Cette légende, comme toute tradition orale, a peut-être son côté irrationnel. Mais elle repose sur une vérité historique qui transparaît encore dans nos pratiques, nos croyances et même nos noms de lieux. Nos cultures ne sont pas seulement proches, elles sont intimement liées.»
Nous apportons beaucoup de réserves à ces affirmations qui relèvent plus de l’idéologie que de la vérité historique.
Au sujet de la légende Aguène et Diambogne
En dehors de la légende Aguène et Diambogne, il serait quasi impossible de citer des faits historiques et des relations culturelles historiques qui lient les différentes tribus diolas et les différentes tribus sérères ? Posons-nous ces questions simples :
A laquelle des sept tribus diolas Aguène ? : Blis, Karoon, Jugut, Jamat, Jiraagon, Kasaa et Bluf ?
A laquelle des 6 tribus sérères Diambogne, la sœur jumelle de Aguène, appartenait-elle : Noone, Safi, Paalor, Ndut, Lehaar, Sine Sigandum ?
Les différentes ethnies séreres ne sont-elles pas plus apparentées, n’ont-elles pas plus d’affinités culturelles et historiques avec les Mandingues (Niominka) et les Wolofs (Baol Baol, Mbalonjaafen et Lébou) qu’avec les 7 différentes tribus diolas ?
Les terroirs diolas et sérères ne sont point contigus et les deux peuples ne sont pas voisins ; ils sont séparés par le fleuve Gambie dont les rives sont peuplées par les Mandingues.
La société sérère, surtout du Sine, est hiérarchisée comme celle des Wolofs, Mandingues et Toucouleurs, contrairement à la société acéphale diola.
Comme pour les promoteurs du cousinage à plaisanterie, notre lointain cousin du Waalo, Bour Sine, parle d’un héritage commun à préserver entre Sérères, Diolas et maintenant avec les Lébous et les Peuls.
Car maintenant, on a inventé pour les jumelles Aguène et Diambogne, de nouvelles sœurs, la Léboue Mané et la Peule Debbo, ce qui en fait des quadruplées, en attentant que leur légende de bric et de broc ajoute une nouvelle sœur socé Naabaa, ce qui fera une sororité de quintuplées.

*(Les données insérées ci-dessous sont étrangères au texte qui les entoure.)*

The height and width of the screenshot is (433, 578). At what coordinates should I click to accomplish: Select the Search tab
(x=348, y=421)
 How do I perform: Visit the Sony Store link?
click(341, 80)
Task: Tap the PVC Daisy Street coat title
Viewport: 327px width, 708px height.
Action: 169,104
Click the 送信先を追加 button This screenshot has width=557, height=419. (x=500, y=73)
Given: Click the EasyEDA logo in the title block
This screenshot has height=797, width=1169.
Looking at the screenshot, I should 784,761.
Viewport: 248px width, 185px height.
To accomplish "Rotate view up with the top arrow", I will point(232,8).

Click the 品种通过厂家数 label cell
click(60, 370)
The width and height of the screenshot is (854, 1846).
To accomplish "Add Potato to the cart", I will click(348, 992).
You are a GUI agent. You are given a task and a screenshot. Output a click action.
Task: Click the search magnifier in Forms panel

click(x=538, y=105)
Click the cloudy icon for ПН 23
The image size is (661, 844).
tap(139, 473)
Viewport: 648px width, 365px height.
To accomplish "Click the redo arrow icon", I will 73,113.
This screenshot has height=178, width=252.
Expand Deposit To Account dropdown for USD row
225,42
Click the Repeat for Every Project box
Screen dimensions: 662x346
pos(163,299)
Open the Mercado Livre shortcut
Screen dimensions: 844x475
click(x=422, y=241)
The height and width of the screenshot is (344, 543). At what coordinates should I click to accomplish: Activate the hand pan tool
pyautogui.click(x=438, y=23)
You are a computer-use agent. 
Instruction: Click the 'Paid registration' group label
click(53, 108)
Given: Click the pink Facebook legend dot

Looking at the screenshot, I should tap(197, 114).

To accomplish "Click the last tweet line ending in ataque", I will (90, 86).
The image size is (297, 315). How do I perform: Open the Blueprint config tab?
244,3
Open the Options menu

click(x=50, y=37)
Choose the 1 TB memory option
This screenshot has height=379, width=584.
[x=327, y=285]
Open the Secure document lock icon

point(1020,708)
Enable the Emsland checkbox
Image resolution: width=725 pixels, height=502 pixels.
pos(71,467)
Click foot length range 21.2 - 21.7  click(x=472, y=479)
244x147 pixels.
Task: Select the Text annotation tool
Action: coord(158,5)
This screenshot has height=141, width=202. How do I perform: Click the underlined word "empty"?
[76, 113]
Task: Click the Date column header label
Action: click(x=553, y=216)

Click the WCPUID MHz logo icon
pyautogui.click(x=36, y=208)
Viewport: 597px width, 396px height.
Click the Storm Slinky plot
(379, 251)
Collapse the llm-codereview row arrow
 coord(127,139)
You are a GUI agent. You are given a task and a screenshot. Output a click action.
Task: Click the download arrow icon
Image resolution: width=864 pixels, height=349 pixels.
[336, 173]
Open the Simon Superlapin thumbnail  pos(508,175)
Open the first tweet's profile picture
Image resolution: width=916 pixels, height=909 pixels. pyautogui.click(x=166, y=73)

Mais dans cette famille, Coumba la Wolofe n’a-t-elle pas sa place ?
Malheureusement pour ces entrepreneurs du cousinage à plaisanterie, les ethnies des périphéries seules doivent émerger comme les véritables agents de l’histoire de la Nation sénégalaise.
C’est pourquoi l’ethnohistoire léboue est particulièrement valorisée par ces promoteurs dans le récit des cousinages, car elle permet de présenter une coexistence à égalité entre petites patries historiques, alors que l’introduction de l’ethnohistoire hégémonique wolofe viendrait briser cet équilibre.
Il y a une véritable volonté de déconnecter du label wolof les ethnohistoires voisines, ce qui est impossible.
Ce qui est d’autant plus frappant, c’est qu’il existe bien un corpus de mythes disponibles, comme celui de Njaajaan Njaay qui permettrait de connecter le label wolof aux labels toucouleur, mandingue et sérère notamment.
Au-delà du mythe fondateur, toute l’histoire politique et du peuplement de l’aire du Jolof et des royaumes qui en sont issus (Waalo, Kajoor, Bawol) est saturée de syncrétismes wolof, toucouleur, sérère, maure et mandingue.
Pour ces idéologues, les Wolofs ne constituent pas une ethnie, mais une langue, un syncrétisme, un produit final issu de tous les métissages.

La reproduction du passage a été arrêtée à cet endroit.